2007, 2005, 2003 San Antonio Spurs
I have a hard time including these squads because neither Tony Parker or Manu Ginobili has ever been a top-10 talent, but I figured I’d include them because someone was bound to ask if I didn’t. Again, the contrasts with James and Wade are big ones. Ginobili is a far more capable shooter than either Miami player, so he could create space on the floor and be useful without the ball. Parker was a masterfully natural passer on those squad, plus both were willing to play supporting roles to Tim Duncan, the team’s obvious best player.
2004 Detroit Pistons
Like with the Spurs, this is also a bad team to compare to the Heat because Richard Hamilton, Tayshaun Prince, and Chauncey Billups all have reputations for doing things to make others look good and being OK playing without the ball. Rip lead the team with a 26% Usage%, and Prince’s was way down at 16% (and only 15% in the playoffs). Also, Billups and Prince were both accomplished outside shooters, and Hamilton was the king of the mid-range J, so they could legitimately spread the floor in a way James and Wade can’t.

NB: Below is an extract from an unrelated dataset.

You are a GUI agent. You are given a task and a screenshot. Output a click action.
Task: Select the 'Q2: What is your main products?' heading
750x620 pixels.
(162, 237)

1991-93, 1996-98 Chicago Bulls
Their two best players, Michael Jordan and Scottie Pippen, were guys who usually got things going with the ball on the perimeter and who were consistently the team’s top two scorers and assist men (except the couple times Kukoc’s assist numbers edged Jordan’s). So far, we’re looking fairly similar. But then again, MJ and Pippen both shot well from outside for a few of those rings (Pippen shot 37% from behind the arc in ‘96 and ‘97; MJ shot 35% in ‘93, 43% in ‘96, and 37% in ‘97). Also, Pippen was the greatest willing-to-be-second-fiddle in league history. He joined the Bulls in 1987, right after MJ averaged 37 ppg; his place was clear and he was OK with it. Pippen focused on defense, and he also averaged 6 or 7 apg for every championship team. Not only that, with those six squads, his Usage% never reached 25%, something I can’t imagine James or Wade dropping to. With a clear pecking order and better off-the-ball movement and skills, the Bulls’ duo isn’t too similar to Miami’s.
1989-90 Detroit Pistons
We already know this is a bad comparison without even looking up any numbers. Isiah Thomas was the star way before Joe Dumars became a Piston in 1985, so pecking order and hero status was already established. And Thomas, way unlike James and Wade, was a real PG with real table-setting abilities – this is important because his teammates were actually expecting to be part of the offense and not an oh-crap afterthought.
I can keep going back in time and laying out for you how different each champ’s top two duos were from Miami’s, but you get the idea. Usually a post player was one of the two big dogs (drastically changes spacing and creates clear division of roles), or one of the two was a legit point guard and could set everyone up, or one of the two could shoot from outside, or no one was reaching 30% Usage% (usually only a handful of guys league-wide dominate the ball this much in a season). I’m not saying it’s impossible for the Heat to win a ring with two perimeter-oriented players who are so similarly abled and challenged, but it’s never been done before. Good luck, Pat Riley...er, Erik Spoelstra.